__EXERCISE__.
Every record, from first to last, should be retyped word for word.

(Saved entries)
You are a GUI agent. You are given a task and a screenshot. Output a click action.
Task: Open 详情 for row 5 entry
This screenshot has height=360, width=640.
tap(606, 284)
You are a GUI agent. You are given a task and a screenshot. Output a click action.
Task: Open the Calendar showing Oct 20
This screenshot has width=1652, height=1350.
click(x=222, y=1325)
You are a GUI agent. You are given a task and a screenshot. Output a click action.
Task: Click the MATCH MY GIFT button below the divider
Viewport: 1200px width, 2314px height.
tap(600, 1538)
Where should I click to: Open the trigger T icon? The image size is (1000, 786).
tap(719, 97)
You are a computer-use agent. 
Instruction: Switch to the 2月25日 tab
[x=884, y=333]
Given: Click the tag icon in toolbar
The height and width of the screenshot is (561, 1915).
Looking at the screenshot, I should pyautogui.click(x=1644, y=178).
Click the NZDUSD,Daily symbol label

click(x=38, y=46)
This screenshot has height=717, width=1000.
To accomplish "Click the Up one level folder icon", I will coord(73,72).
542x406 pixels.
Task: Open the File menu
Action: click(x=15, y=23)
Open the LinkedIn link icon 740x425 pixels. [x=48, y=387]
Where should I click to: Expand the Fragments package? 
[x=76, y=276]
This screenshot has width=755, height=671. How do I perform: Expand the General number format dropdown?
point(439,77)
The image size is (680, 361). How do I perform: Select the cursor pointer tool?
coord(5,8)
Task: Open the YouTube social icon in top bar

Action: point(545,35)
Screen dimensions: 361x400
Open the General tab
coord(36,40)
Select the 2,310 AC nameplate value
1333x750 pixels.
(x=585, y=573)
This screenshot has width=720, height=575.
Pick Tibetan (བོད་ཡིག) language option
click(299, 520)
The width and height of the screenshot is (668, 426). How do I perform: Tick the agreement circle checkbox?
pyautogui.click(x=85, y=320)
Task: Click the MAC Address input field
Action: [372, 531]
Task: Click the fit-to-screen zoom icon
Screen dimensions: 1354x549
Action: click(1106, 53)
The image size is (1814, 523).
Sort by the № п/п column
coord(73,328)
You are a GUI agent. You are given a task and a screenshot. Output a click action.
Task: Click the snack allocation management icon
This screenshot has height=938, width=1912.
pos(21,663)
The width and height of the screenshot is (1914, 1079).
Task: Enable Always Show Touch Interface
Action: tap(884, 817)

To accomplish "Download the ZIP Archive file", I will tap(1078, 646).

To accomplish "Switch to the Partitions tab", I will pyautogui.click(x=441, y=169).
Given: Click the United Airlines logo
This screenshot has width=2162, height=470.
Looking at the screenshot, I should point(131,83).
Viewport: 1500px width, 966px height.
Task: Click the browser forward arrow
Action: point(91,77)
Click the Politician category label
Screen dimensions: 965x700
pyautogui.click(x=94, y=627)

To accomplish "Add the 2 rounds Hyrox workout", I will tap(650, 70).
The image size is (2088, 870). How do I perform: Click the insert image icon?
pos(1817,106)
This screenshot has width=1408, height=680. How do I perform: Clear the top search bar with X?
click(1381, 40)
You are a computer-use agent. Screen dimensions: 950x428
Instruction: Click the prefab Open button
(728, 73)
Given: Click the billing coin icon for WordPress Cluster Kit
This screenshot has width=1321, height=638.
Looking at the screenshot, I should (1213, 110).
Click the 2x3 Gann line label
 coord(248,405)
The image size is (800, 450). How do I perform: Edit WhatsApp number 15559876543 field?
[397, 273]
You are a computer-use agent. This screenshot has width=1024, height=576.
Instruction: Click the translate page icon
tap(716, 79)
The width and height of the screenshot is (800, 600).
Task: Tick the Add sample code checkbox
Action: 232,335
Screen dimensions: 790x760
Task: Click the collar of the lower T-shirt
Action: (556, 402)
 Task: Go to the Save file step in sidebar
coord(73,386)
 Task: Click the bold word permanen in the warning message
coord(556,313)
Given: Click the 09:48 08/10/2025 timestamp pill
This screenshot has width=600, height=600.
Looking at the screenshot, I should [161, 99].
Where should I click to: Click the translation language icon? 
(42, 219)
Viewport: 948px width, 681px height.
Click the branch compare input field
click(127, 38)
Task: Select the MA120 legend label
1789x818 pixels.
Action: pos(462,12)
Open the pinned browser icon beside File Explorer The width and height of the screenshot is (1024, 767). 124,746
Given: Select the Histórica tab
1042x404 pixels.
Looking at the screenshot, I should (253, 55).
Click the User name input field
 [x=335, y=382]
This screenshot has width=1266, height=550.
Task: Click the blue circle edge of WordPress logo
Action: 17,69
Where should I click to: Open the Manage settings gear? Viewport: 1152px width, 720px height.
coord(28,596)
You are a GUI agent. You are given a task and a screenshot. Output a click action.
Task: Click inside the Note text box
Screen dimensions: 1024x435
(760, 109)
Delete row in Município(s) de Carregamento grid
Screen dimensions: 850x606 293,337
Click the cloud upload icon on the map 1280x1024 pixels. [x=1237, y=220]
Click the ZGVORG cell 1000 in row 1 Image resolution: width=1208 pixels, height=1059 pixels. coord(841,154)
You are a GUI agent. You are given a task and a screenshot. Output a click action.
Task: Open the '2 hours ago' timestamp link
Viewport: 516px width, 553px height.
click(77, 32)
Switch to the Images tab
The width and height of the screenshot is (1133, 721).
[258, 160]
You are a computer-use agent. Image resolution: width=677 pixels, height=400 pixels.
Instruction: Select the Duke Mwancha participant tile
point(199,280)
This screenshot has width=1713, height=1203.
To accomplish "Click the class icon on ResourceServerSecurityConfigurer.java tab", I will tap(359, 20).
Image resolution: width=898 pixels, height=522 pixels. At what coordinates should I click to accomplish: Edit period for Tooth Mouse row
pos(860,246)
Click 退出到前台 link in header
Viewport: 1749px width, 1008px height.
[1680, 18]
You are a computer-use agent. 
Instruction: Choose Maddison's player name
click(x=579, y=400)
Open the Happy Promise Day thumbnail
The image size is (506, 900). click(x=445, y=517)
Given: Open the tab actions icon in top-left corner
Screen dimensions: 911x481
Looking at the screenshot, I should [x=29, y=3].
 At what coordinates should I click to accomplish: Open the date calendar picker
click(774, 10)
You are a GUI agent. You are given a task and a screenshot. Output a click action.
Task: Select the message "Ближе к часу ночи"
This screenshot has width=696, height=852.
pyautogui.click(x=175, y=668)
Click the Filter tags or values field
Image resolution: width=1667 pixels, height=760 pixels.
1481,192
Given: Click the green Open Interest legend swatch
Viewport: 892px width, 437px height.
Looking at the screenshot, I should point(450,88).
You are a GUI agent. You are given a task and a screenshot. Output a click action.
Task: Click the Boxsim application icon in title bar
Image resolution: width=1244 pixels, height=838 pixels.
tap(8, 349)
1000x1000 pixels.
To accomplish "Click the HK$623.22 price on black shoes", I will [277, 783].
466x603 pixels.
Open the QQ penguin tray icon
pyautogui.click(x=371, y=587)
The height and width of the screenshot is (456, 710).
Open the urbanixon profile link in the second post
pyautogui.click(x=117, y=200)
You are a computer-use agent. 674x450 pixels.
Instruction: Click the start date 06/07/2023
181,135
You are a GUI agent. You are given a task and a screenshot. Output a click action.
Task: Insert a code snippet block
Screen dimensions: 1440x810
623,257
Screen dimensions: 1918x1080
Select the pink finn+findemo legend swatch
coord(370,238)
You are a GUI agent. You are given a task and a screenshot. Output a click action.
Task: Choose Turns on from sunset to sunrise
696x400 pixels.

__RESULT FOR THIS EXERCISE__.
You are a GUI agent. You are given a task and a screenshot. Output a click action.
Task: Open 详情 for row 5 entry
This screenshot has height=360, width=640.
tap(606, 284)
You are a GUI agent. You are given a task and a screenshot. Output a click action.
Task: Open the Calendar showing Oct 20
This screenshot has width=1652, height=1350.
click(x=222, y=1325)
You are a GUI agent. You are given a task and a screenshot. Output a click action.
Task: Click the MATCH MY GIFT button below the divider
Viewport: 1200px width, 2314px height.
tap(600, 1538)
Where should I click to: Open the trigger T icon? The image size is (1000, 786).
tap(719, 97)
You are a computer-use agent. 
Instruction: Switch to the 2月25日 tab
[x=884, y=333]
Given: Click the tag icon in toolbar
The height and width of the screenshot is (561, 1915).
Looking at the screenshot, I should pyautogui.click(x=1644, y=178).
Click the NZDUSD,Daily symbol label

click(x=38, y=46)
This screenshot has height=717, width=1000.
To accomplish "Click the Up one level folder icon", I will coord(73,72).
542x406 pixels.
Task: Open the File menu
Action: click(x=15, y=23)
Open the LinkedIn link icon 740x425 pixels. [x=48, y=387]
Where should I click to: Expand the Fragments package? 
[x=76, y=276]
This screenshot has width=755, height=671. How do I perform: Expand the General number format dropdown?
point(439,77)
The image size is (680, 361). How do I perform: Select the cursor pointer tool?
coord(5,8)
Task: Open the YouTube social icon in top bar

Action: point(545,35)
Screen dimensions: 361x400
Open the General tab
coord(36,40)
Select the 2,310 AC nameplate value
1333x750 pixels.
(x=585, y=573)
This screenshot has width=720, height=575.
Pick Tibetan (བོད་ཡིག) language option
click(299, 520)
The width and height of the screenshot is (668, 426). How do I perform: Tick the agreement circle checkbox?
pyautogui.click(x=85, y=320)
Task: Click the MAC Address input field
Action: [372, 531]
Task: Click the fit-to-screen zoom icon
Screen dimensions: 1354x549
Action: click(1106, 53)
The image size is (1814, 523).
Sort by the № п/п column
coord(73,328)
You are a GUI agent. You are given a task and a screenshot. Output a click action.
Task: Click the snack allocation management icon
This screenshot has height=938, width=1912.
pos(21,663)
The width and height of the screenshot is (1914, 1079).
Task: Enable Always Show Touch Interface
Action: tap(884, 817)

To accomplish "Download the ZIP Archive file", I will tap(1078, 646).

To accomplish "Switch to the Partitions tab", I will pyautogui.click(x=441, y=169).
Given: Click the United Airlines logo
This screenshot has width=2162, height=470.
Looking at the screenshot, I should point(131,83).
Viewport: 1500px width, 966px height.
Task: Click the browser forward arrow
Action: point(91,77)
Click the Politician category label
Screen dimensions: 965x700
pyautogui.click(x=94, y=627)

To accomplish "Add the 2 rounds Hyrox workout", I will tap(650, 70).
The image size is (2088, 870). How do I perform: Click the insert image icon?
pos(1817,106)
This screenshot has width=1408, height=680. How do I perform: Clear the top search bar with X?
click(1381, 40)
You are a computer-use agent. Screen dimensions: 950x428
Instruction: Click the prefab Open button
(728, 73)
Given: Click the billing coin icon for WordPress Cluster Kit
This screenshot has width=1321, height=638.
Looking at the screenshot, I should (1213, 110).
Click the 2x3 Gann line label
 coord(248,405)
The image size is (800, 450). How do I perform: Edit WhatsApp number 15559876543 field?
[397, 273]
You are a computer-use agent. This screenshot has width=1024, height=576.
Instruction: Click the translate page icon
tap(716, 79)
The width and height of the screenshot is (800, 600).
Task: Tick the Add sample code checkbox
Action: 232,335
Screen dimensions: 790x760
Task: Click the collar of the lower T-shirt
Action: (556, 402)
 Task: Go to the Save file step in sidebar
coord(73,386)
 Task: Click the bold word permanen in the warning message
coord(556,313)
Given: Click the 09:48 08/10/2025 timestamp pill
This screenshot has width=600, height=600.
Looking at the screenshot, I should [161, 99].
Where should I click to: Click the translation language icon? 
(42, 219)
Viewport: 948px width, 681px height.
Click the branch compare input field
click(127, 38)
Task: Select the MA120 legend label
1789x818 pixels.
Action: pos(462,12)
Open the pinned browser icon beside File Explorer The width and height of the screenshot is (1024, 767). 124,746
Given: Select the Histórica tab
1042x404 pixels.
Looking at the screenshot, I should (253, 55).
Click the User name input field
 [x=335, y=382]
This screenshot has width=1266, height=550.
Task: Click the blue circle edge of WordPress logo
Action: 17,69
Where should I click to: Open the Manage settings gear? Viewport: 1152px width, 720px height.
coord(28,596)
You are a GUI agent. You are given a task and a screenshot. Output a click action.
Task: Click inside the Note text box
Screen dimensions: 1024x435
(760, 109)
Delete row in Município(s) de Carregamento grid
Screen dimensions: 850x606 293,337
Click the cloud upload icon on the map 1280x1024 pixels. [x=1237, y=220]
Click the ZGVORG cell 1000 in row 1 Image resolution: width=1208 pixels, height=1059 pixels. coord(841,154)
You are a GUI agent. You are given a task and a screenshot. Output a click action.
Task: Open the '2 hours ago' timestamp link
Viewport: 516px width, 553px height.
click(77, 32)
Switch to the Images tab
The width and height of the screenshot is (1133, 721).
[258, 160]
You are a computer-use agent. Image resolution: width=677 pixels, height=400 pixels.
Instruction: Select the Duke Mwancha participant tile
point(199,280)
This screenshot has width=1713, height=1203.
To accomplish "Click the class icon on ResourceServerSecurityConfigurer.java tab", I will tap(359, 20).
Image resolution: width=898 pixels, height=522 pixels. At what coordinates should I click to accomplish: Edit period for Tooth Mouse row
pos(860,246)
Click 退出到前台 link in header
Viewport: 1749px width, 1008px height.
[1680, 18]
You are a computer-use agent. 
Instruction: Choose Maddison's player name
click(x=579, y=400)
Open the Happy Promise Day thumbnail
The image size is (506, 900). click(x=445, y=517)
Given: Open the tab actions icon in top-left corner
Screen dimensions: 911x481
Looking at the screenshot, I should [x=29, y=3].
 At what coordinates should I click to accomplish: Open the date calendar picker
click(774, 10)
You are a GUI agent. You are given a task and a screenshot. Output a click action.
Task: Select the message "Ближе к часу ночи"
This screenshot has width=696, height=852.
pyautogui.click(x=175, y=668)
Click the Filter tags or values field
Image resolution: width=1667 pixels, height=760 pixels.
1481,192
Given: Click the green Open Interest legend swatch
Viewport: 892px width, 437px height.
Looking at the screenshot, I should point(450,88).
You are a GUI agent. You are given a task and a screenshot. Output a click action.
Task: Click the Boxsim application icon in title bar
Image resolution: width=1244 pixels, height=838 pixels.
tap(8, 349)
1000x1000 pixels.
To accomplish "Click the HK$623.22 price on black shoes", I will [277, 783].
466x603 pixels.
Open the QQ penguin tray icon
pyautogui.click(x=371, y=587)
The height and width of the screenshot is (456, 710).
Open the urbanixon profile link in the second post
pyautogui.click(x=117, y=200)
You are a computer-use agent. 674x450 pixels.
Instruction: Click the start date 06/07/2023
181,135
You are a GUI agent. You are given a task and a screenshot. Output a click action.
Task: Insert a code snippet block
Screen dimensions: 1440x810
623,257
Screen dimensions: 1918x1080
Select the pink finn+findemo legend swatch
coord(370,238)
You are a GUI agent. You are given a task and a screenshot. Output a click action.
Task: Choose Turns on from sunset to sunrise
696x400 pixels.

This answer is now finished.